The Shulhan Aruch (O.H. 112:2) rules that one may not insert liturgical poems (Piyutim) and the like into the prayer. The Rama, however, says that there are opinions which do permit their recital because there is a communal need for them. In this context, the Shulhan Aruch is referring to the central part of the prayer, that is, the blessings of the Shema and the Amida. Although the Ashkenazic rite includes several examples of Piyutim that are inserted into the prayer, it is less common among Sephardic communities and is usually only done during Rosh Hashana and Yom Kippur. Rabbi Haim Ben Attar (Hefetz Hashem, Berachot 11) says that inserting Piyutim in the prayer is a longstanding custom that predates the Shulhan Aruch and that it should be firmly upheld.

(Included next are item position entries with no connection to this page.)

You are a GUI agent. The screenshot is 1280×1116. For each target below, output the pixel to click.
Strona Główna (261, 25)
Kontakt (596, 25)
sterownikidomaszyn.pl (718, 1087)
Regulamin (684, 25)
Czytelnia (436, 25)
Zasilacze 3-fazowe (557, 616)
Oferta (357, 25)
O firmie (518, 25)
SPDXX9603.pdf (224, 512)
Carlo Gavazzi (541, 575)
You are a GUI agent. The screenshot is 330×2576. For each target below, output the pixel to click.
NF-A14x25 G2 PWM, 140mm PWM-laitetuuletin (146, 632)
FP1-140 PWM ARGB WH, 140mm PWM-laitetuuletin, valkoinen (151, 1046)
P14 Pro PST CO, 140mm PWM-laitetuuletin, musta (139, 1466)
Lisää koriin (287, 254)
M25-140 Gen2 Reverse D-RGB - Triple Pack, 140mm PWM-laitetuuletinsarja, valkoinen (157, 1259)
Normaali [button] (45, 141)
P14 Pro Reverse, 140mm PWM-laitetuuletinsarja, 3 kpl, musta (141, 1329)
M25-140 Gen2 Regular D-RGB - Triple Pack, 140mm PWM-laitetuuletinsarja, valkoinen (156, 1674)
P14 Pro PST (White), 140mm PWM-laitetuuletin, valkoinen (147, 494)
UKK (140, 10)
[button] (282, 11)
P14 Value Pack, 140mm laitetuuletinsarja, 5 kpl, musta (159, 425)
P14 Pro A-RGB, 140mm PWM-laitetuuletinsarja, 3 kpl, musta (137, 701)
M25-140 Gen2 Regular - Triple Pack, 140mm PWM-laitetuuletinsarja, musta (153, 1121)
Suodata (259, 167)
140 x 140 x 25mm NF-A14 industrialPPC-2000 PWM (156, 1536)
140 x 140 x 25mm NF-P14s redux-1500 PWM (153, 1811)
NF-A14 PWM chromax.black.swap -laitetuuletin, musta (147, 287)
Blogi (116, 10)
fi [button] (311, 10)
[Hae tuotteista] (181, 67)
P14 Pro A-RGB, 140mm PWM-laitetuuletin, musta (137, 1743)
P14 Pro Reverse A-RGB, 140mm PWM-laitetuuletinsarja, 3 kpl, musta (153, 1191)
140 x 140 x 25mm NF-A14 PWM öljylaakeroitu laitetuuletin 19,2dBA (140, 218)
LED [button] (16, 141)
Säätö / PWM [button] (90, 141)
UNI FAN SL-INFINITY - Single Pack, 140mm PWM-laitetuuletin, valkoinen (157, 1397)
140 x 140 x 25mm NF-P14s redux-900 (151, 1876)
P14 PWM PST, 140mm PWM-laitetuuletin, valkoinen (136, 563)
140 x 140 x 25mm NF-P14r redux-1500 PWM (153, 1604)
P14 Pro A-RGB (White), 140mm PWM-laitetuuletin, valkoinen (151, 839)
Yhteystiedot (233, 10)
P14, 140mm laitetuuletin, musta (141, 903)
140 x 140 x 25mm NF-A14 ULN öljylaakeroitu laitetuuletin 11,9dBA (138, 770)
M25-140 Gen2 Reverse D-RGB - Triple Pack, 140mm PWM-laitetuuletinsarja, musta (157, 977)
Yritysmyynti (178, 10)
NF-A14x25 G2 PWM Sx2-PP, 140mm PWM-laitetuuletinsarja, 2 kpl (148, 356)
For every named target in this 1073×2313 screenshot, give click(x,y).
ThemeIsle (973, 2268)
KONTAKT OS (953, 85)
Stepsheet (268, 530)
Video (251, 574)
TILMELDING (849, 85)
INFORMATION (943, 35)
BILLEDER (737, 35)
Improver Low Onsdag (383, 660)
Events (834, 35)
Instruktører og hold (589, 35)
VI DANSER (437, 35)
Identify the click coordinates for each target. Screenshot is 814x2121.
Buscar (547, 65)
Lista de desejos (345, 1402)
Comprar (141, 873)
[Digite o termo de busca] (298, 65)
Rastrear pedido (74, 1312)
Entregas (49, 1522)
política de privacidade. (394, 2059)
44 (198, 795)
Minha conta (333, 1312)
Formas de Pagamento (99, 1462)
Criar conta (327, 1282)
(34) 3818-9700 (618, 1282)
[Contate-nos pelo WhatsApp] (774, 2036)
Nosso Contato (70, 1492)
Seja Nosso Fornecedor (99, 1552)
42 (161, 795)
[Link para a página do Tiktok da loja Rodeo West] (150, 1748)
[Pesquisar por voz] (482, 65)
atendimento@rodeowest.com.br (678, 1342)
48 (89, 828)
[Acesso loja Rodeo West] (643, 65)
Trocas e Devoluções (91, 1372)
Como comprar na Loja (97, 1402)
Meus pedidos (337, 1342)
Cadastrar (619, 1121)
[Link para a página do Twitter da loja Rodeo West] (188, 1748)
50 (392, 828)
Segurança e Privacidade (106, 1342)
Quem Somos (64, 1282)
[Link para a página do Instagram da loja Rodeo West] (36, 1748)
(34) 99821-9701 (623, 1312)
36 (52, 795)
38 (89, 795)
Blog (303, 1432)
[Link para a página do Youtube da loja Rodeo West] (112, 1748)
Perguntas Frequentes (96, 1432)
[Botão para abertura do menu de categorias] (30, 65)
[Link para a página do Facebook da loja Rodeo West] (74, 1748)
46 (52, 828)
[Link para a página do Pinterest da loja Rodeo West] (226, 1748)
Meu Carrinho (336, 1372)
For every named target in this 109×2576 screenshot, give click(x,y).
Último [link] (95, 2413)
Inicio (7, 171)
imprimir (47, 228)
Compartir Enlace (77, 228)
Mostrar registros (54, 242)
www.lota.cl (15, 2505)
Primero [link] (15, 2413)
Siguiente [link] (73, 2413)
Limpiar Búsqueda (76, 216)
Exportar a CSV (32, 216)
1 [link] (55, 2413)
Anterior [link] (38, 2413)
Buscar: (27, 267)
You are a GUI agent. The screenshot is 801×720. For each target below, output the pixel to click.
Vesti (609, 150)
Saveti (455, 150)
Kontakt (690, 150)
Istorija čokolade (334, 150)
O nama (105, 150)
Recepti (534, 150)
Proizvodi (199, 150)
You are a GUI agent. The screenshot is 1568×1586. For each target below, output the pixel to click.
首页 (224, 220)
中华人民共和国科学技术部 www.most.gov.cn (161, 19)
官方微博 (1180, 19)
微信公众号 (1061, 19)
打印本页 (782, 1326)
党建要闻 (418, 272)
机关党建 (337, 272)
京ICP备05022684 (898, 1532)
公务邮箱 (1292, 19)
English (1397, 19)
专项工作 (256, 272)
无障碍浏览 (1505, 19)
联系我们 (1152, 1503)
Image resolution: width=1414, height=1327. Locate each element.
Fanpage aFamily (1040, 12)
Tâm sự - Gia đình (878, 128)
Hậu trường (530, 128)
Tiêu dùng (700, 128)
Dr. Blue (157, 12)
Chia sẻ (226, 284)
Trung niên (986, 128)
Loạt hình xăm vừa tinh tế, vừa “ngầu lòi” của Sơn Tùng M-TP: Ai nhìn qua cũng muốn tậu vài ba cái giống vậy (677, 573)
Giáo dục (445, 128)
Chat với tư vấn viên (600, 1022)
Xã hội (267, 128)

There is a more common custom, especially among Moroccan Jews, to insert Piyutim in the Pesuke Dezimra.These Piyutim are recited not only on Rosh Hashana and Yom Kippur, but throughout the year, such as Shabbat Shira, and during life cycle events, such as a Brit Mila.The HIDA (Tov Ayin, § 18:35) questions how opponents to this custom could find any wrongdoing with it. The whole point of Pesuke Dezimra is to sing praises to Hashem and by inserting other Piyutim, it is only enhancing this praise. The famous Piyut “Mi Kamocha” by Rabbi Yehuda Halevi, which is recited on Shabbat Zachor, ends off with words that are clearly connected to Nishmat, which proves that it was meant to be sung at that point. Furthermore, the prolific Paytan and scholar Rabbi David Hassin ended many of his Piyutim with the words “Nishmat Kol Hai” to indicate that their proper place was in Pesuke Dezimra. Rabbi Yehuda Toledano (Vezot L’Yhuda) confirms that this is the Moroccan custom and that anyone who opposes it violates the will of the Rishonim. Rabbi Shalom Messas (Shemesh Umagen, vol. I, § 41) and Rabbi Avraham Adadi (Vayikra Avraham, pg. 122) concur and add that not only are these Piyutim not an interruption, as some contend, but rather they enhance the awe that one should have when praying.
Summary: Reciting Piyutim in Pesuke Dezimra is a legitimate custom and is not considered an interruption.